*DIRECTIVE*. Render the lines as a JSON list of strings, one string per line and blank lines omitted, from the line with "Where should I click to: Open the Voice" up to and including the line with "Action: (404, 18)".

*RAW RECORDS*.
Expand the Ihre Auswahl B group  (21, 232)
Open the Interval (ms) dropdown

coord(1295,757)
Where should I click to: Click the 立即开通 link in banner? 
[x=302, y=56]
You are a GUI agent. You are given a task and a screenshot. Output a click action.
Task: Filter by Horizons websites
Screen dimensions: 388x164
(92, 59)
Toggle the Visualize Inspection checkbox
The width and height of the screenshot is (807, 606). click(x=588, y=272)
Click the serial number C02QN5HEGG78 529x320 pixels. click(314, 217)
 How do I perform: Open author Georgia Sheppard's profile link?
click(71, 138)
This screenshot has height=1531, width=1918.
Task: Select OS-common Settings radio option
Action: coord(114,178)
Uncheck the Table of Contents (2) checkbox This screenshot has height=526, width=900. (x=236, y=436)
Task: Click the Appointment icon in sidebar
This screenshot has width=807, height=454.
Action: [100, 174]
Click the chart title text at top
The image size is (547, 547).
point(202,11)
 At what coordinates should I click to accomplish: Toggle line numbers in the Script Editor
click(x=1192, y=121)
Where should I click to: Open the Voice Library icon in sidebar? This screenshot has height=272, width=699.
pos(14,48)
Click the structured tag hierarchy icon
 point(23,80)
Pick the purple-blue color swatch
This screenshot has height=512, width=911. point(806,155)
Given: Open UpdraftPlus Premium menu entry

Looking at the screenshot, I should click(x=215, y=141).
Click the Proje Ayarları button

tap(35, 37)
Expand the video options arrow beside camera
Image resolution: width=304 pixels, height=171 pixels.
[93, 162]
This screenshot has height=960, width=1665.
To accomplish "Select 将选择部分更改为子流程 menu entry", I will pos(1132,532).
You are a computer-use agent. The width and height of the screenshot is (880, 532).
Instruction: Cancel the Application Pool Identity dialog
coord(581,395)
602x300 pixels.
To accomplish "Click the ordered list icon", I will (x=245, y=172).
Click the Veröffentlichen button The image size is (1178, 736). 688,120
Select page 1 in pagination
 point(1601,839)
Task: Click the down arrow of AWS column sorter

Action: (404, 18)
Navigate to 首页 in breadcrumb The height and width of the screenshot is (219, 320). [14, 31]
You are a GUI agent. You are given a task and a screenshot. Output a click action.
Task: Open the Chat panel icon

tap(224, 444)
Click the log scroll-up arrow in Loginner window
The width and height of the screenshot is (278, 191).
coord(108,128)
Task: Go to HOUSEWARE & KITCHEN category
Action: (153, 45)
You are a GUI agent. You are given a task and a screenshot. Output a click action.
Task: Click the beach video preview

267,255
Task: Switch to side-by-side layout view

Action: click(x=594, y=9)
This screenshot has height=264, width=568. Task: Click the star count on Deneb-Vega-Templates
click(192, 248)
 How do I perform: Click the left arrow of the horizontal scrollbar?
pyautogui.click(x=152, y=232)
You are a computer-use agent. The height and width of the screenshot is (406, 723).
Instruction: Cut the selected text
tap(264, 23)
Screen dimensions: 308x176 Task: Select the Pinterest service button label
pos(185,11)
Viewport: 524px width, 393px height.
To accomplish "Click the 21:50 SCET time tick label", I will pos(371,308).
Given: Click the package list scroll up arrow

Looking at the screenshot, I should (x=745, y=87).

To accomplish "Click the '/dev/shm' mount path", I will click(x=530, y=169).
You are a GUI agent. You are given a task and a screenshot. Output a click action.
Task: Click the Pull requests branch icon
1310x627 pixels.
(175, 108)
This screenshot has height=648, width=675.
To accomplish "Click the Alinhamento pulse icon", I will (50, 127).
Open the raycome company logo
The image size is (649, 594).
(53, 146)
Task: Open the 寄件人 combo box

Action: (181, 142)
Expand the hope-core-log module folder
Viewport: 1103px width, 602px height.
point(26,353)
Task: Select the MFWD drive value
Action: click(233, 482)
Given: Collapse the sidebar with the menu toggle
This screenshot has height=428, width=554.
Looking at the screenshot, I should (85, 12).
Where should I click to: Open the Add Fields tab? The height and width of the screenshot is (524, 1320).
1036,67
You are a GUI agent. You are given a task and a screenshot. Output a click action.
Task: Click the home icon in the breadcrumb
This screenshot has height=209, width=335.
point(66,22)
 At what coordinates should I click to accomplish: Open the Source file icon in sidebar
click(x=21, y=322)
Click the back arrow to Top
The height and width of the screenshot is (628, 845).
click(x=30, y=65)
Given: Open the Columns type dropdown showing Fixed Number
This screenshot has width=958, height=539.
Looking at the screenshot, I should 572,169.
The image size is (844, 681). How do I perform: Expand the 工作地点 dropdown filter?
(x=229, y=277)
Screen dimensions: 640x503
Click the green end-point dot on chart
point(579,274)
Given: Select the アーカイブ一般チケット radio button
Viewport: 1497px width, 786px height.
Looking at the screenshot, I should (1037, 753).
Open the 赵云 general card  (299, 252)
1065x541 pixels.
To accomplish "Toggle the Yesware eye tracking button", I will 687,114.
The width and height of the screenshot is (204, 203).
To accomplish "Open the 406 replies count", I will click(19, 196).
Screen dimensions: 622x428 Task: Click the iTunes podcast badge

*RESULT BELOW*.
[
  "Where should I click to: Open the Voice Library icon in sidebar? This screenshot has height=272, width=699.",
  "pos(14,48)",
  "Click the structured tag hierarchy icon",
  " point(23,80)",
  "Pick the purple-blue color swatch",
  "This screenshot has height=512, width=911. point(806,155)",
  "Given: Open UpdraftPlus Premium menu entry",
  "Looking at the screenshot, I should click(x=215, y=141).",
  "Click the Proje Ayarları button",
  "tap(35, 37)",
  "Expand the video options arrow beside camera",
  "Image resolution: width=304 pixels, height=171 pixels.",
  "[93, 162]",
  "This screenshot has height=960, width=1665.",
  "To accomplish \"Select 将选择部分更改为子流程 menu entry\", I will pos(1132,532).",
  "You are a computer-use agent. The width and height of the screenshot is (880, 532).",
  "Instruction: Cancel the Application Pool Identity dialog",
  "coord(581,395)",
  "602x300 pixels.",
  "To accomplish \"Click the ordered list icon\", I will (x=245, y=172).",
  "Click the Veröffentlichen button The image size is (1178, 736). 688,120",
  "Select page 1 in pagination",
  " point(1601,839)",
  "Task: Click the down arrow of AWS column sorter",
  "Action: (404, 18)"
]